Brief Description of Drawings

FIG. 1 is a diagram showing a configuration of a power supply device according to an embodiment.

FIG. 2 is a circuit diagram showing a configuration of a fixed frequency control signal generator.

FIG. 3 is a diagram showing time waveforms of voltage and current of a fixed frequency control signal generator.

FIG. 4 is a circuit diagram showing a configuration of an on-time fixed control signal generation unit.

FIG. 5 is a diagram illustrating a time waveform of a voltage of a fixed on-time control signal generation unit.

FIG. 6 is a diagram showing a configuration of an electronic computer on which a power supply device is mounted.

Explanation of symbols

[0022] L1 inductor, C1 capacitor, 10 control circuit, 12 frequency fixed control signal generator, 14 on-time fixed control signal generator, 16 driver circuit, 20 inverter, 30 switching regulator, 32 switching transistor , 34 Rectifier diode, 40 Switching terminal, 42 Feedback terminal, 44 Selection terminal, 10 0 Power supply, 102 input terminal, 104 output terminal, Vin input voltage, Vout output voltage, Vsw switching control signal, Vdrv drive signal, Vsel selection signal. BEST MODE FOR CARRYING OUT THE INVENTION

FIG. 1 shows a configuration of power supply apparatus 100 according to the embodiment of the present invention. In the following drawings, the same components are denoted by the same reference numerals, and description thereof will be omitted as appropriate.

[0024] Power supply device 100 according to the present embodiment is a DCZDC converter including two blocks, control circuit 10 and switching regulator 30. The power supply device 100 includes an input terminal 102 and an output terminal 104, and voltages applied to or appearing at the terminals are referred to as an input voltage Vin and an output voltage Vout, respectively. The power supply apparatus 100 steps down the input voltage Vin input to the input terminal 102 and outputs the output voltage Vout to the output terminal 104.

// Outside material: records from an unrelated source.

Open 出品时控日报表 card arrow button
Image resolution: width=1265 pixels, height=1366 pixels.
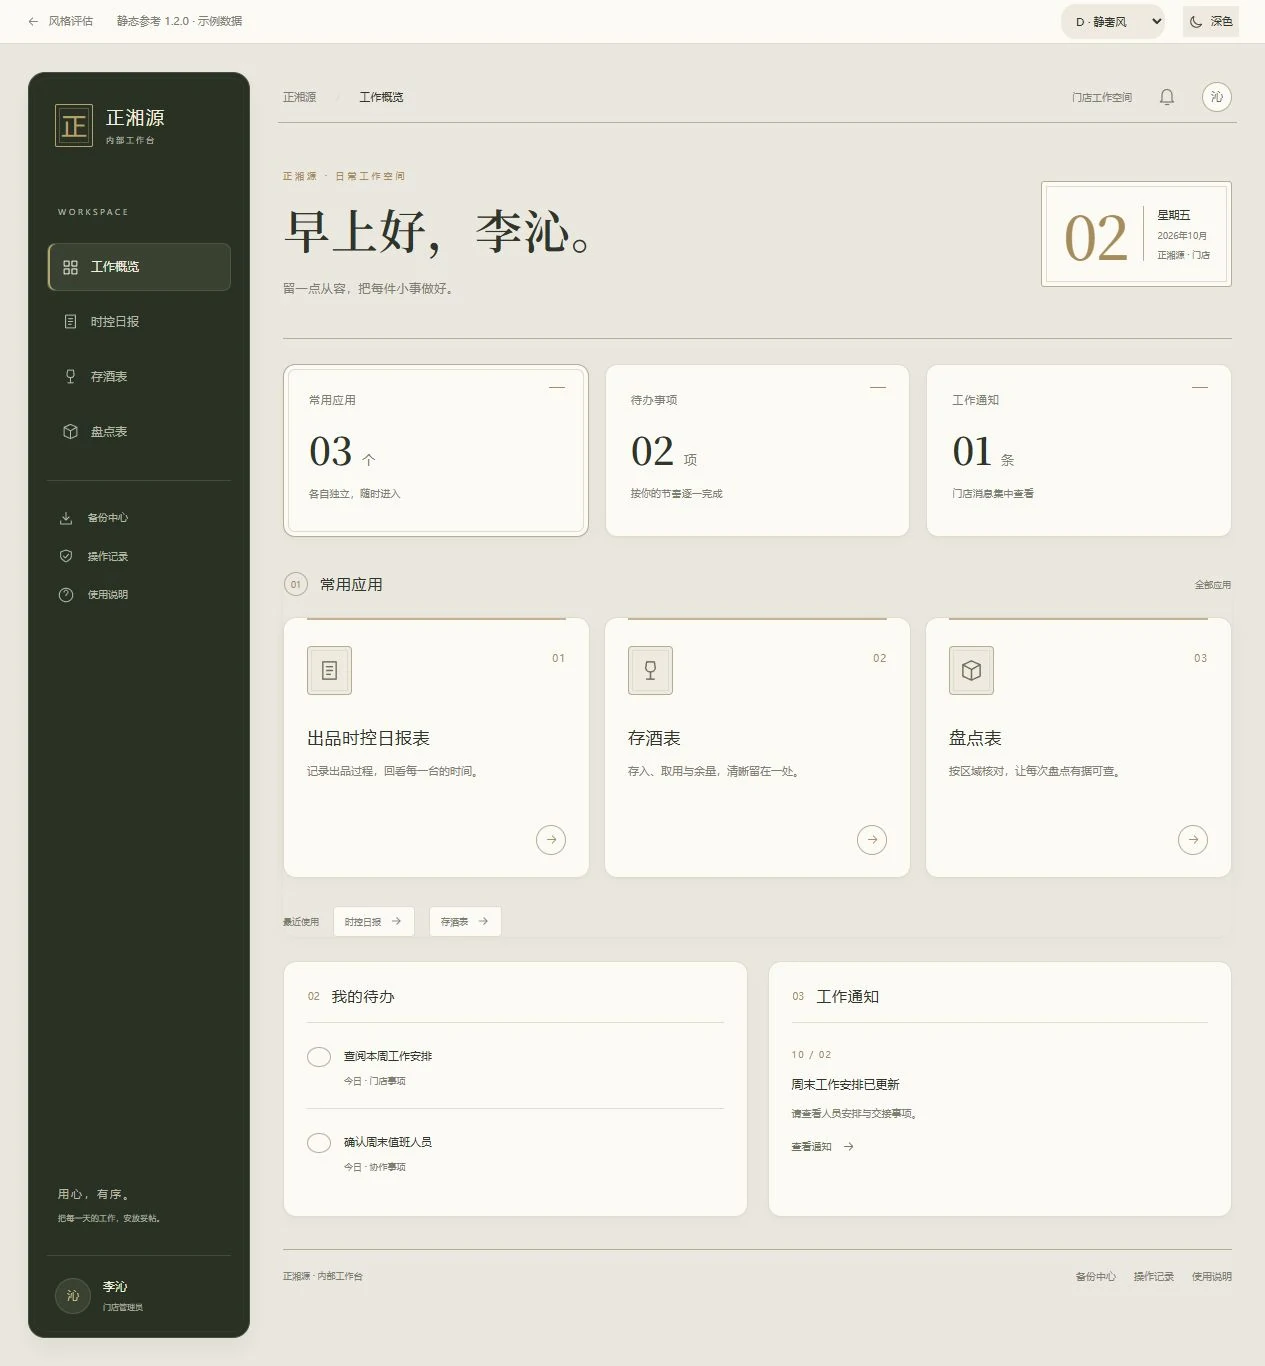tap(551, 840)
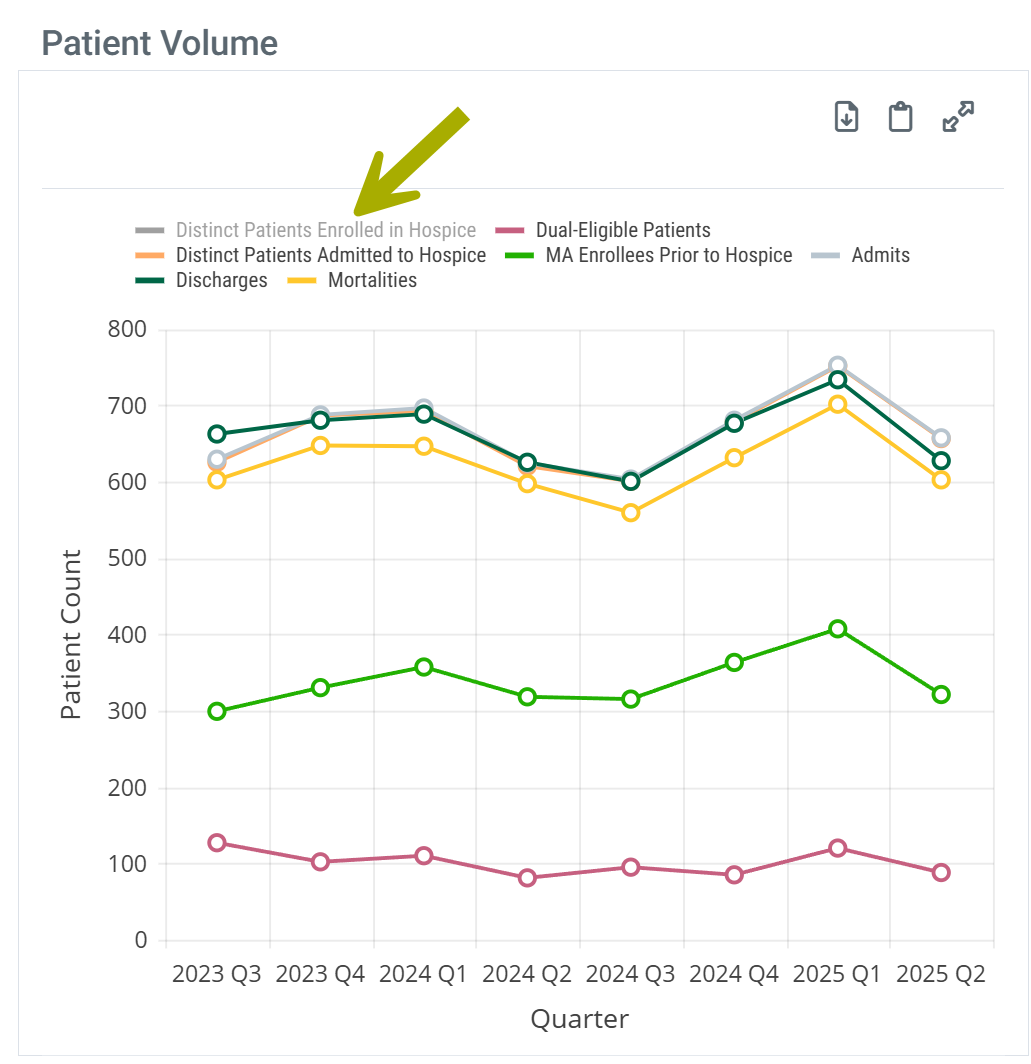Screen dimensions: 1031x1064
Task: Select MA Enrollees data point at 2025 Q1
Action: 838,629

[0025] The switching regulator 30 includes a switching transistor 32, a rectifier diode 34, an inductor Ll, and a capacitor C1.

The switching transistor 32 is an N-type MOSFET (Metal Oxide Semiconductor Field Effect Transistor), and functions as a switching element that is turned on / off by a voltage applied to the gate terminal. The switching transistor 32 has a drain terminal connected to the input terminal 102, and an on / off operation supplies current to the inductor L1 from the switching transistor 32 or the rectifier diode 34, thereby stepping down the input voltage Vin. The inductor L1 and the capacitor C1 constitute a low pass filter, and the output voltage Vout is smoothed.

The control circuit 10 outputs a drive signal Vdrv that controls the switching operation to the gate terminal of the switching transistor 32. The drive signal Vdrv is a signal in which a high level and a low level are alternately repeated. The on / off time of the switching transistor 32 is controlled according to the high level period and the low level period, thereby switching regulators. 30 is driven.

The control circuit 10 includes a fixed frequency control signal generation unit 12, an on-time fixed control signal generation unit 14, a driver circuit 16, and an inverter 20. In addition, the control circuit 10 includes a switching terminal 40, a feedback terminal 42, and a selection terminal 44.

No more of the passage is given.